Tripoli a en effet repoussé des offres précédentes de médiation dans la crise avec la Suisse. «Ces déclarations de pays tiers peuvent néanmoins obliger le clan Kadhafi à sortir de son rôle d’arbitre pour devenir acteur, un statut beaucoup plus intéressant pour la Suisse», assure le chercheur genevois.

Et de relever: «Ces offres peuvent montrer à Tripoli que la Suisse n’est pas seule dans ce bras de fer. Car il s’agit maintenant de faire comprendre aux Libyens que la Suisse est prête à aller jusqu’au bout dans la défense des deux otages et qu’elle ne fera plus de concessions.

Et le chercheur de conclure: «La Libye n’est pas prête à revenir aux années noires de l’embargo et à son statut de paria de la communauté internationale, ni faire face à une enquête internationale. La Suisse a donc plusieurs cartes à jouer.»

Frédéric Burnand, Genève, swissinfo.ch

La Suisse peut demander au Conseil de sécurité qu’il traite le cas, présenté comme une menace à la paix et à la sécurité internationale.

Mais le Conseil de sécurité de l’ONU ne s’occupe en général pas de prises d’otages individuelles. Il n’avait pas été saisi de l’affaire des infirmières bulgares détenues par Tripoli pendant huit ans.

La Suisse, comme chaque Etat membre, peut présenter une résolution à l’Assemblée générale de l’ONU, présidée cette année par la Libye. Une résolution, demandant par exemple la libération des otages et la normalisation des relations entre la Suisse et la Libye, ne serait toutefois pas contraignante.
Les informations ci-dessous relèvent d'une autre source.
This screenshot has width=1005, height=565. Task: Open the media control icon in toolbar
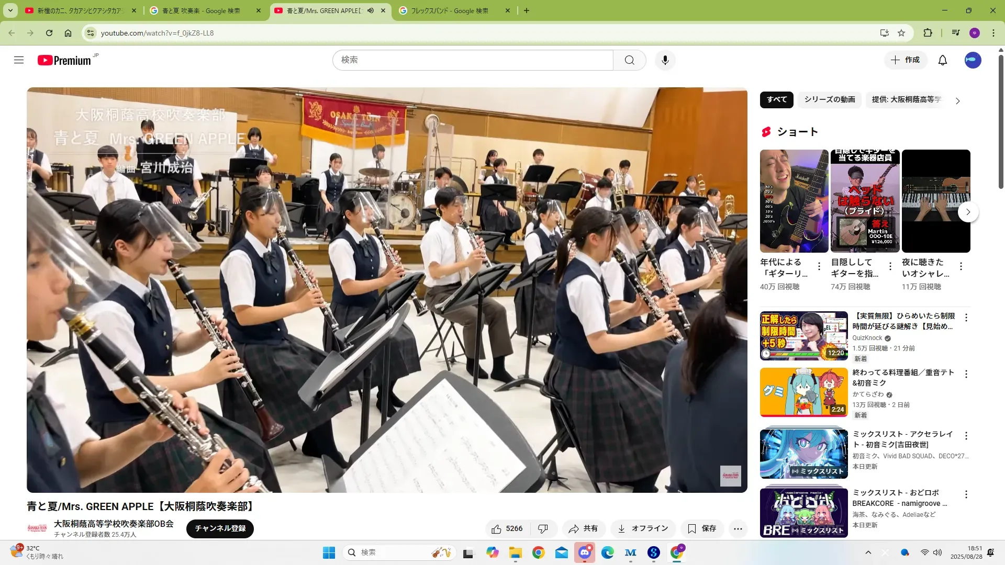[956, 33]
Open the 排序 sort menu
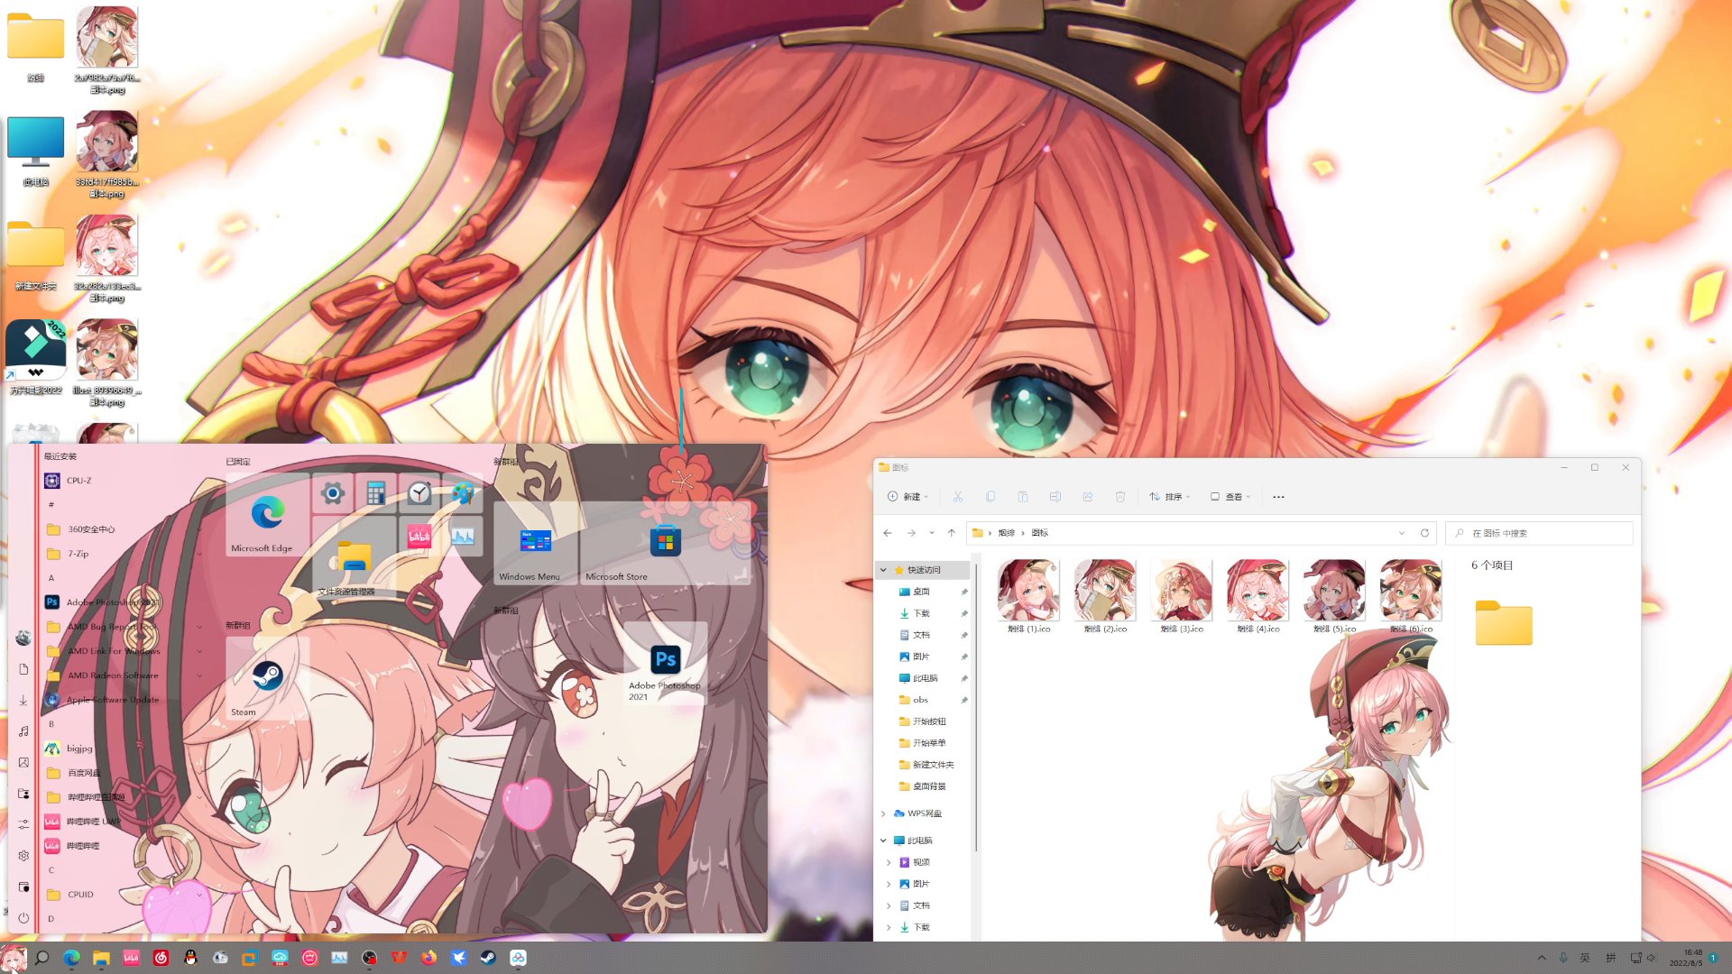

La Suisse peut présenter une résolution au Conseil des droits de l’homme. Mais elle aurait de la difficulté à trouver une majorité sur un texte suffisamment ferme, alors que les groupes africain, arabe et islamique, dont la Libye fait partie, dispose d’une majorité dans cette enceinte, comme à l’Assemblée générale de l’ONU.

La Suisse peut saisir d’autres organes de l’ONU sur les droits de l’homme, comme les rapporteurs spéciaux et le groupe de travail sur la détention arbitraire. Celui-ci discute actuellement d’une visite en Libye en février, mais aucun accord n’a encore pu être finalisé.

Le 5 octobre dernier, le secrétaire général de l’ONU Ban Ki-moon a déclaré qu’il allait «voir ce qu’il est possible de faire» pour aider à régler le contentieux entre la Suisse et la Libye.

Ban Ki-moon n’a cependant pas pris d’engagement ferme et ajouté qu’en pareilles circonstances «la diplomatie tranquille» est préférable.